(WHAT THIS TASK INVOLVES):
Print exactly and only the lines that run from the one containing "Where should I" through the end of the material, please, omitting pictures.

--------------------------------------------------

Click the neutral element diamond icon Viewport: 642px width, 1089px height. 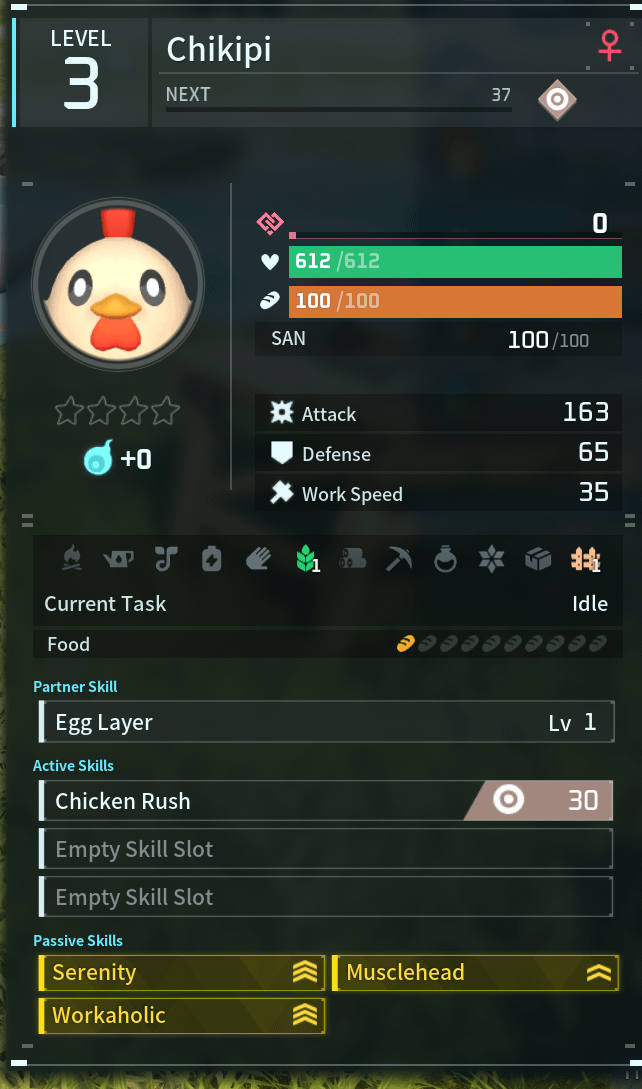pos(557,100)
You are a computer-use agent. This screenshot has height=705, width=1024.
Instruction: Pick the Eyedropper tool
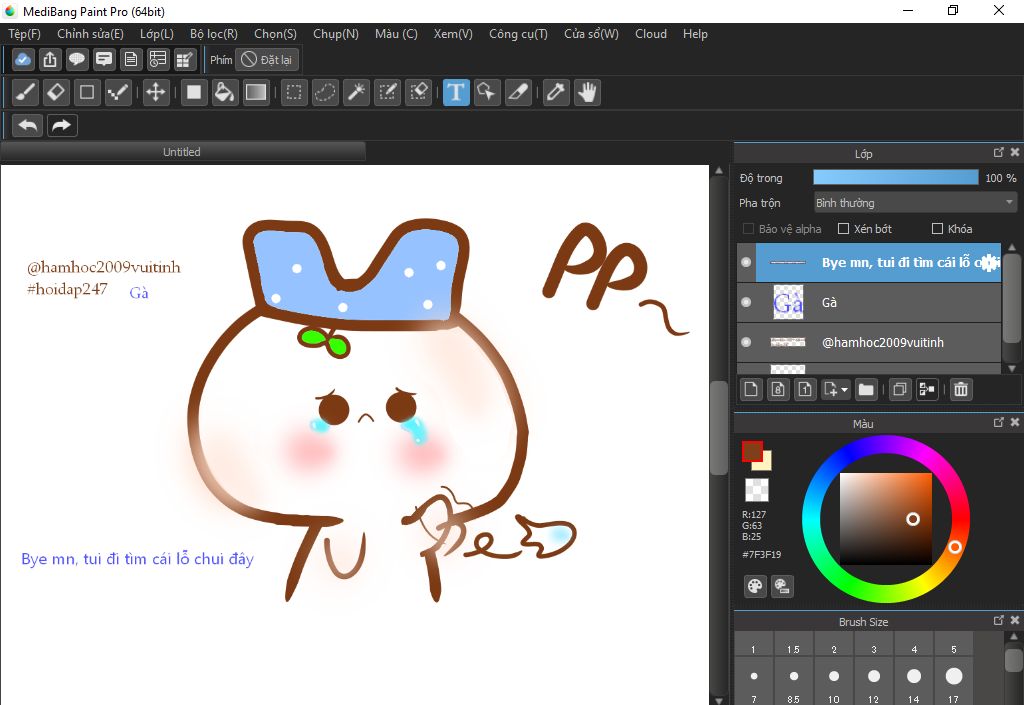coord(555,93)
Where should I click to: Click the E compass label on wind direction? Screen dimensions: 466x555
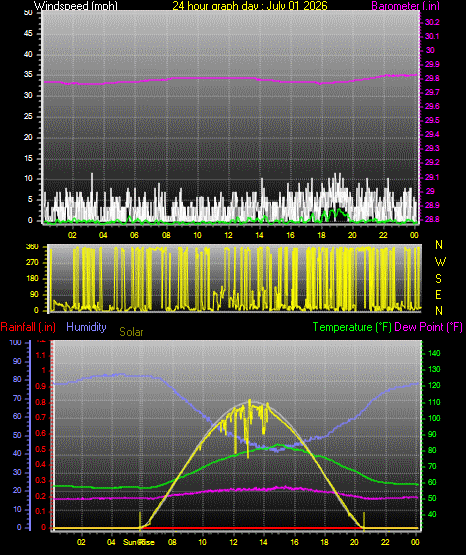tap(438, 294)
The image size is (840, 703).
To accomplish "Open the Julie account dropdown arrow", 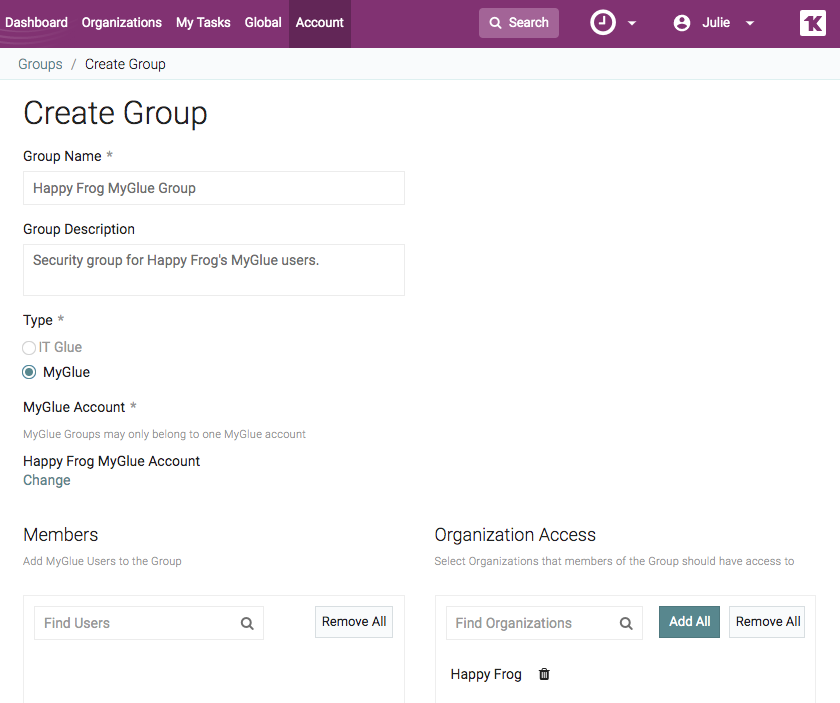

--------------------------------------------------

(RESULT FOR THIS EXERCISE):
Where should I click to: Click the E compass label on wind direction? Screen dimensions: 466x555
tap(438, 294)
The image size is (840, 703).
To accomplish "Open the Julie account dropdown arrow", 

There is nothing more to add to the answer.